Given these assumptions in the long term we can expect builder and archive nodes and full nodes to have sustainable network bandwidth costs. Although there may be some short term periods where they are unsustainable
The staker node, however, is different in that we only expect it to be sustainable long term if throughput grows at less than twice the rate at which network bandwidth costs decay.
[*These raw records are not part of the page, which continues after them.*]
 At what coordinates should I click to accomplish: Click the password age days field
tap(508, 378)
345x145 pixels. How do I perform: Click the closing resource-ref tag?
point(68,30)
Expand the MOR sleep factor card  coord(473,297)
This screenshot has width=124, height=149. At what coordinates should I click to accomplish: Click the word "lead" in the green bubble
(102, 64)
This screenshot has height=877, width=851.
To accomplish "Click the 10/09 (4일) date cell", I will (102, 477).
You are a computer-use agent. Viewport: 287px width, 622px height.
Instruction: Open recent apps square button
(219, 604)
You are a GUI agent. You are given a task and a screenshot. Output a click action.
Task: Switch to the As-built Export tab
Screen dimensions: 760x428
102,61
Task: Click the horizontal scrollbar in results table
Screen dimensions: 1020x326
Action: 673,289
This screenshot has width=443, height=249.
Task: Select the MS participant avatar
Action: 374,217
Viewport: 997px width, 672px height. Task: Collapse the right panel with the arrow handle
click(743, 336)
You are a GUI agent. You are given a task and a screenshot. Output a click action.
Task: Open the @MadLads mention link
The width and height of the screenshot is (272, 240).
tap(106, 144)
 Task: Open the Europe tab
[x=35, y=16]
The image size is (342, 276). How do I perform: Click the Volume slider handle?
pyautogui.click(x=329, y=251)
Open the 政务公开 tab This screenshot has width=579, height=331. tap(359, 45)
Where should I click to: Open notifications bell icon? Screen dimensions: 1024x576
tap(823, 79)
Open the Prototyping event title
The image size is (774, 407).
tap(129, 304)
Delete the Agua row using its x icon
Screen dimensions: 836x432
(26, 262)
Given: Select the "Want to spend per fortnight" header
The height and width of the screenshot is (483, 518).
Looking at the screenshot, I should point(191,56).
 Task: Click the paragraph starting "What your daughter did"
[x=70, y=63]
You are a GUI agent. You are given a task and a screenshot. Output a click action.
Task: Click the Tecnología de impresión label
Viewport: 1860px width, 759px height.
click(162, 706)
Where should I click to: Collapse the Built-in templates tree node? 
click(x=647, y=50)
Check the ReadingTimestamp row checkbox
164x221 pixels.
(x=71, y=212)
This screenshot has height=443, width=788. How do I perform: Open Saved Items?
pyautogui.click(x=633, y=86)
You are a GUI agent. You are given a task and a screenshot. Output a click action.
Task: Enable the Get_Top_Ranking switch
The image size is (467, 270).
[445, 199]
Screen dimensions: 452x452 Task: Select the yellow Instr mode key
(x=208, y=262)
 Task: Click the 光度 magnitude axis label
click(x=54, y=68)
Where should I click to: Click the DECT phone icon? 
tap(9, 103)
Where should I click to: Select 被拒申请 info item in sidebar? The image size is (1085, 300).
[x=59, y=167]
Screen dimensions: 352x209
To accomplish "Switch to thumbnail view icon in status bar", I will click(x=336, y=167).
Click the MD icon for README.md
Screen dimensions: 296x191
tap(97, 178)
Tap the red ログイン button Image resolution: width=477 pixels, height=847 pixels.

### Exercise for the reader :)
In [this video](https://www.youtube.com/watch?v=TdsaVoJiy3g) Geth developer Péter Szilágyi explains that the current bottleneck to blockchain scaling is state access. Determine the Impact function for the (state write)-(storage io) pair on full nodes $I_{F,SW,SIO}$ and plot the possible forms of the cost function $K(t)$ to show the “wall” that Péter refers to in the video.